Temp work is bad in the long term. Employers do not have to provide benefits for temporary employees, and they also have access to less privileges from the government. This approach is a race to the bottom IMO.
I'm not trying to be an anus, but temp stands for temporary which is not long term. It looks like they are looking to improve individual skills that are in demand in order to progress to a full-time job. Once they have relevant actual experience with companies it will be much easier to find a long term employment situation.
I mean, in storybook land this is how things should work.
But in the recent past, the most recent decade especially, companies have infamously been using temp jobs as a means to get around paying full-time salaries and benefits perpetually. Same with internships. For lower level white-collar workers, the progression isn't from temp job to permanent job but temp job to temp job to temp job to early underfunded retirement.
Not that I see an easy way out of this--companies of all sorts are driven to this behavior inexorably by the market--but people genuinely interested in transitioning to a better economy for everyone have to look at this fact head on.
In real life land, people are responsible for their own careers. Temp jobs are an option if a worker so chooses and not a cure all. If a temp job to get a temp paycheck to get temp experience does not help fulfill their goals then they should not choose it.
Many forces shaping employment options are considerably larger than any one individual's choices about their own career, so I think it's fair (and important) to look at systemic trends, and what effect they have. Of course, in the short term, each person also has to make their own decisions with the systemic factors as they currently exist, so I don't entirely disagree.
I agree with you that there are many forces that shape options, but my original point was that temp work is an option. My original reply was to someone that threw out a blanket statement that all temp work was bad in the long term. Surely there are some temp workers that can benefit in the long term from the skills that they will learn and the additional income.
Is this anything more than a clever rhetorical move to put the onus on lower level workers who are struggling to deal with systemic changes?
My statement is purely descriptive, which I note you don't controvert. White collar temp jobs have substantially increased their share of the economy relative to the mid-20th century. And the structure over time of career progression is also substantially changed as a result of that.

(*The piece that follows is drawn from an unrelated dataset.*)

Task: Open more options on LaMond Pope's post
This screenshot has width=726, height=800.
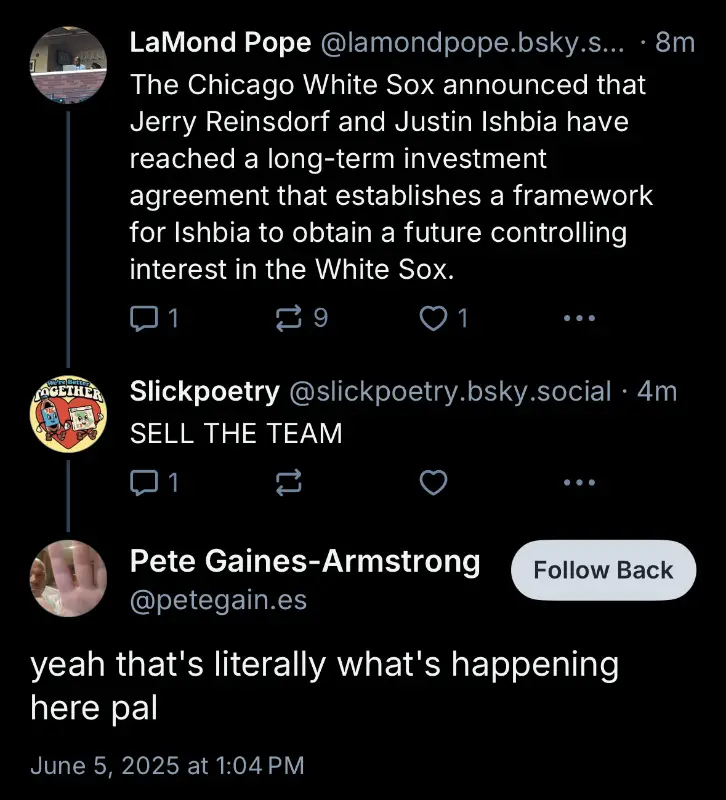Action: coord(579,319)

Saying, "well, they chose to do it" sidesteps analyzing the systemic issues. No more than saying "well, black people choose to work for less pay than white people" analyzes anything meaningful.
When temp jobs and underemployment become your only option, a company has created a de facto way to avoid providing benefits that would normally be considered standard to any other kind of employee. The growth of temp jobs and unpaid internships shows that companies will exploit the demand for any kind of employment this way and it is hugely unethical.
Folks are free to look for full-time gigs. But such short-term projects can provide invaluable experience that can help people get actually accepted to full-time jobs. Arguably, past experience is the most important factor in job hunting. When one applies to even some low-level white collar job, there's a huge difference between having no relevant experience (flipped 'em burgers for the past 2 years), and having 2-3 temporary data entry positions over the past year.
The partnership is centered around the job training programs, not a partnership with temp agencies. The goal is exactly the opposite of a race to the bottom, it's providing skills and real world training, something that will then be marketable at the conclusion of the program.
It sounds like the real-world skills are writing for a content farm or stuff a half-step above mechanical turk. Do they translate into real-world jobs anyone would want?
Software testing, online research, and high-quality writing correspond directly to marketable technology and professional skills development.
It's important to remember that these individuals often come from a low-technology background, and are training to develop foundational technology skills -- not highly-specialized skills.
I agree high-quality writing is a solid skill, but I worry whether content-farm writing is a particularly plausible inroads into that. I suppose it can help improve writing skills from completely nonexistent up to the level of being able to string words together, but I'm not sure writing articles along the lines of what you find on eHow is going to help you land a more solid writing job, like technical documentation. In the worst case, it could count as worse than no experience to mention on your CV, since that kind of writing has a poor reputation.
Hopefully I'm wrong, but I think there are a lot of entry-level jobs that are sort of dead-end and don't really develop into a skill ladder, which is something to watch out for.
I might agree with you about traditional temping. However, this isn't temping! Work for America is the practical component of a job training program that concludes with transitioning workers into full-time jobs.
Many individuals have difficulty in traditional job training in finding full-time work without practical work experience, so this resolves that problem.